Eles são eu, eles são tu, são o teu melhor amigo, o teu mais querido familiar,
melhor e mais ainda, eles são Jesus Cristo, que os Criou, por Eles Se fez homem,
sofreu a Paixão e foi ignobilmente Crucificado. Por cada um deles, como por ti.
Incorporados pelo Baptismo em Jesus Cristo, “completámos na nossa carne o que
falta à Sua Paixão”, isto é, a ela somos associados para que a Redenção, em si
completa e perfeita, se torne efectiva em nós e nos outros.
Quem socorre, pois, aos entre
todos mais “periféricos”, para usar uma expressão do Papa Francisco, aos mais
esquecidos, ignorados, abandonados, que não têm voz para se defender nem
presença na comunicação social para se manifestarem e reivindicarem os seus
direitos, acode-me a mim, muito mais, acode ao próprio Jesus Cristo.
Mas reconhecer a pessoa humano no
seu estado embrionário, respeitá-la, protegê-la e amá-la é uma enorme Caridade
que se faz também a todos aqueles que estão envolvidos, como perpetradores, nesta
raivosa hecatombe, sem precedentes na história da humanidade. As horribilíssimas
penas inomináveis que lhes estão destinadas, caso não se arrependam e se
convertam, após o Juízo pessoal e universal, podem, de algum modo, ser
carregadas por nós vicariamente (substituidamente) como uma Cruz que possa,
sobrenaturalmente, influir nas suas liberdades escravizadas de modo a transformá-las
em liberdade de tender para o Amor, para Deus. Também a esses sofrimentos me
refiro na meditação de ontem.
Pelos vistos, não me expliquei
bem no texto de ontem, pois deixei algumas pessoas em grande alvoroço
preocupadas tão só por mim – creio que a sua excessiva amizade os detiveram nas
feridas do dedo sem toparem que ele apontava a lua ensanguinhada.
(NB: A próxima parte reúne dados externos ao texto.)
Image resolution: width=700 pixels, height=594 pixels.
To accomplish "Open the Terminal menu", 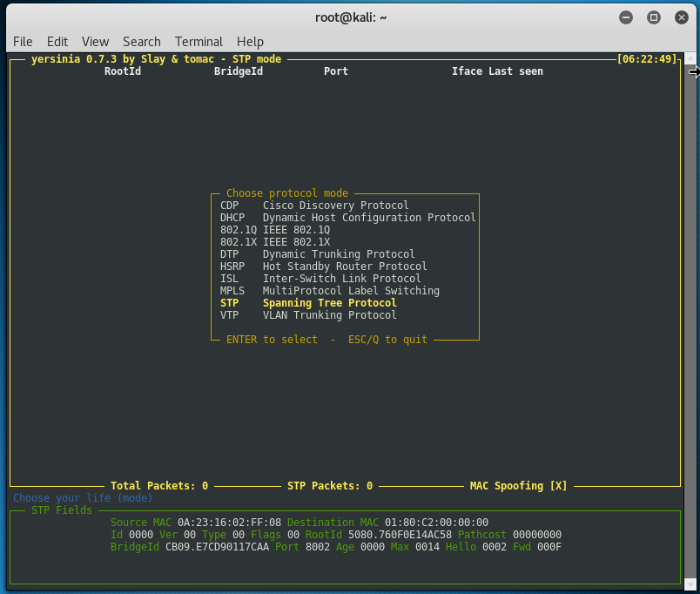I will click(199, 42).
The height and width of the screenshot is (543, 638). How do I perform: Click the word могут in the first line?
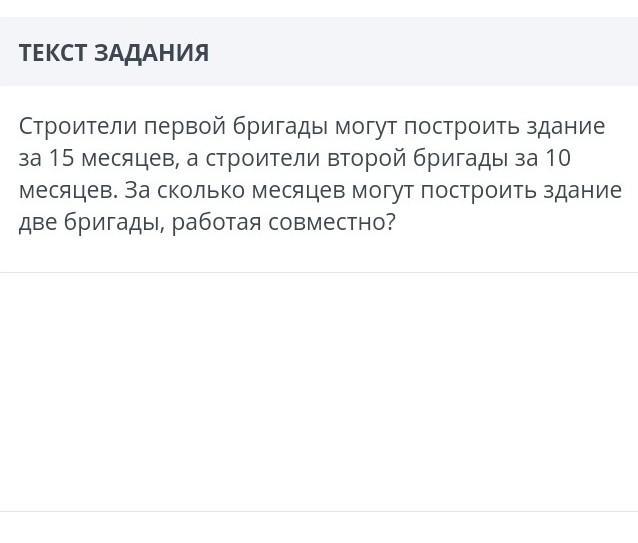tap(365, 126)
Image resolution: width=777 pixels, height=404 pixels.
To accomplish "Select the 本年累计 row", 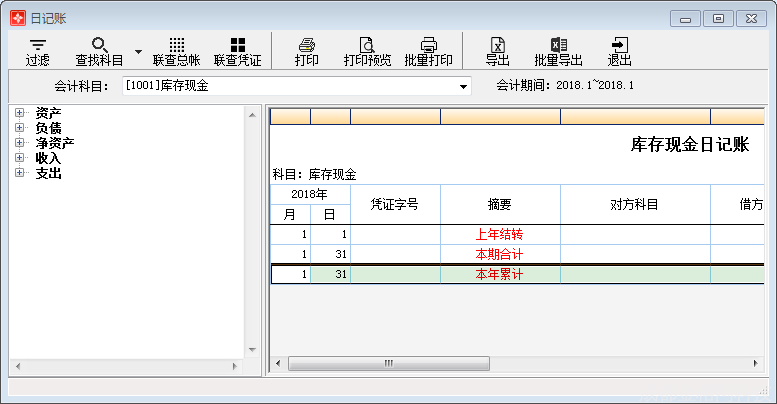I will point(499,274).
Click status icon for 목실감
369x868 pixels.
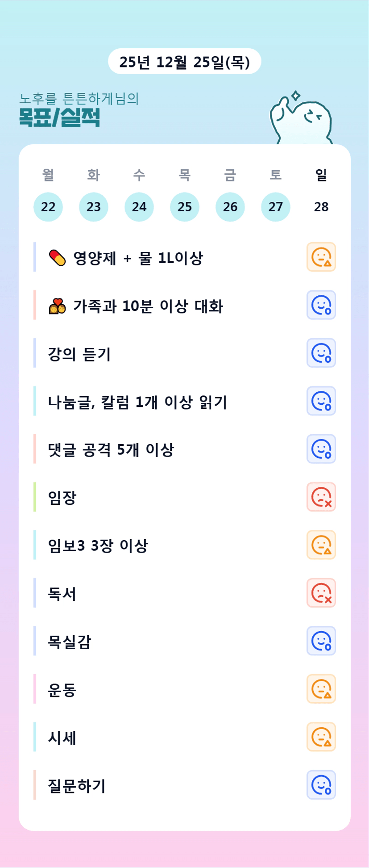tap(321, 641)
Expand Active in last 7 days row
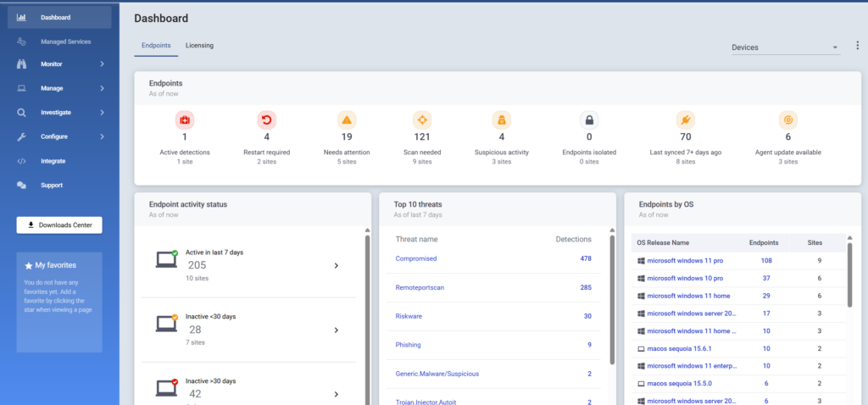Image resolution: width=868 pixels, height=405 pixels. tap(336, 265)
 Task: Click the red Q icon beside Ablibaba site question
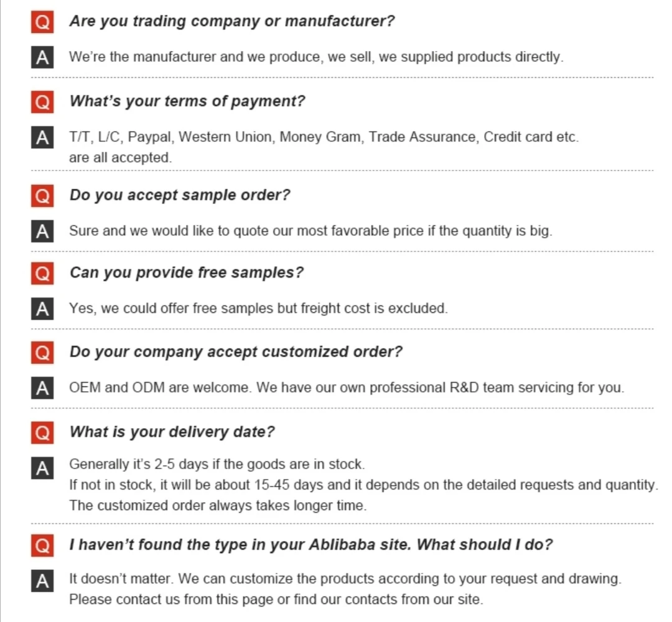coord(42,546)
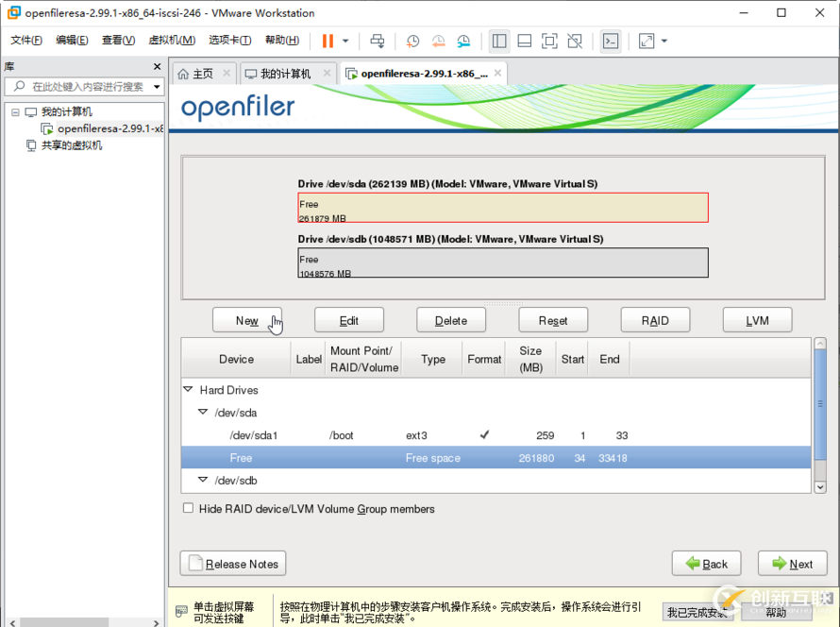Collapse the /dev/sda tree node

[203, 412]
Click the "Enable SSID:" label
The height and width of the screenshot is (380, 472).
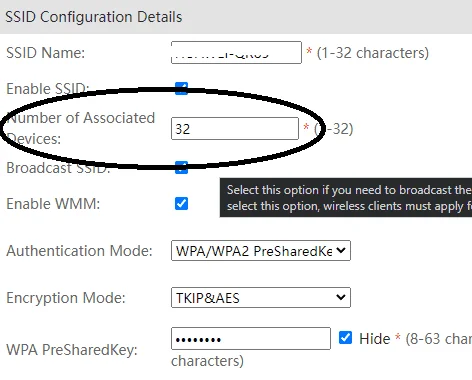tap(48, 89)
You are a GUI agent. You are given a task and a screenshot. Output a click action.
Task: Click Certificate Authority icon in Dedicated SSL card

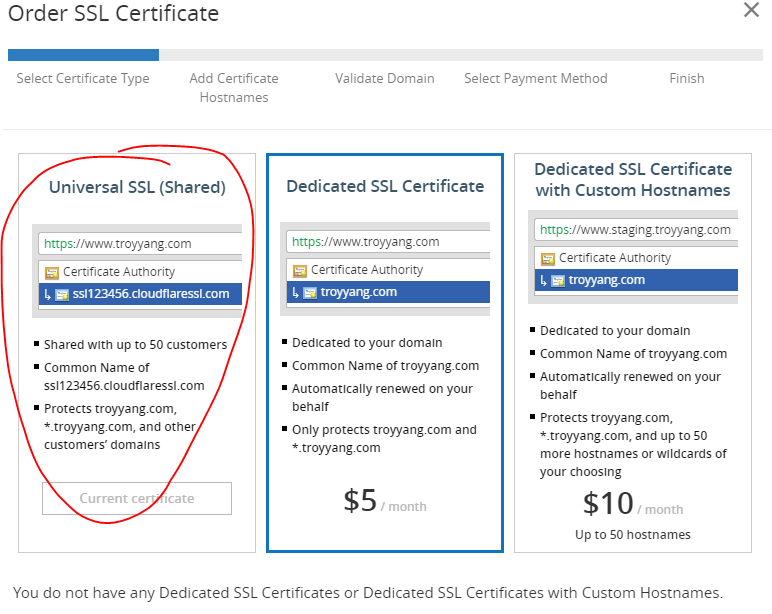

A culpa
evidentemente foi minha que não revi o texto (confesso que também não o farei
com este, pois custa-me tanto escrever que fico de tal modo esbodegado de cada
vez que redijo qualquer insignificância, que não tenho forças, nem disposição,
nem vontade par o fazer) e conclui-o abruptamente.
Mas não peço desculpa, porque
estou confiado que Deus aproveitou o vosso susto e as vossas orações para tudo
reverter em favor das pessoas no seu estado embrionário e dos grandes pecadores
frios e implacáveis que as subjugam impiedosamente.
Estou verdadeiramente persuadido,
em virtude da grande estima que me têm e do grande amor que nutrem por Jesus,
que todos não só assinarão a petição Um
de nós, como se empenharão em fazê-la chegar a muitos outros para que todos
possam participar da infinita alegria de Deus.
À honra e glória de Cristo. Ámen.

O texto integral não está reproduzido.